@shanselman Scott, the paper frames the problem well but undersells one angle: the mid-tier. There is a huge population of devs who are not senior by title or years but have deep domain knowledge from living inside a product or industry for a long time. Those people get just as much of a boost as seniors, sometimes more, because they know exactly what to ask for and what to reject. The binary of "senior vs EiC" misses that.
The preceptorship model is solid in theory but I am not sure it addresses the deeper problem. My wife teaches first semester procedural programming and second semester OOP at university level. She switched to an inverse classroom model, students are engaged in lectures, homework comes back looking good, no questions, no pushback. Then exam time hits and the majority fails. My suspicion is that LLM generated homework mimics what a professor would expect closely enough that it does not flag as plagiarism, but the students never actually internalized the material. The cognitive debt from the paper is already showing up in education before these people even enter the workforce.
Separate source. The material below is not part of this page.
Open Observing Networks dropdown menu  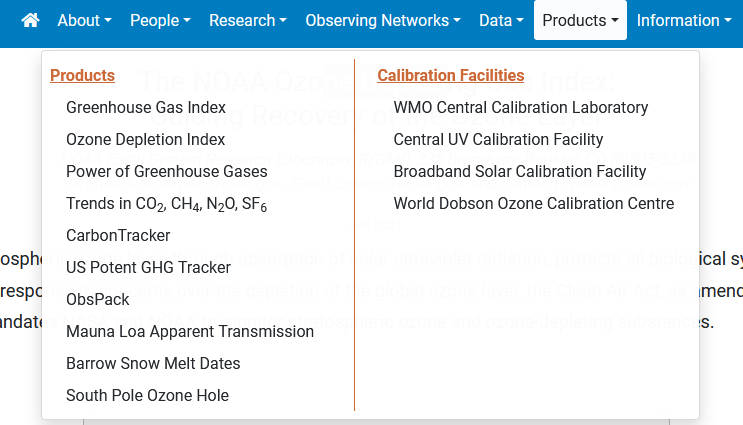pyautogui.click(x=383, y=20)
And from what I see with EiC colleagues who are already working: they use LLMs heavily on a daily basis with the same prompt-and-accept pattern. If that habit is already baked in by the time they start their first job, I am not confident a preceptorship program changes the dynamic. The mentor can explain and guide, but if the junior has no instinct to question AI output because they never built that muscle in school, you are fighting uphill.
The core thesis is right: stop growing juniors and you run out of seniors. But the pipeline problem might start earlier than the paper assumes, at the education level, not the first job.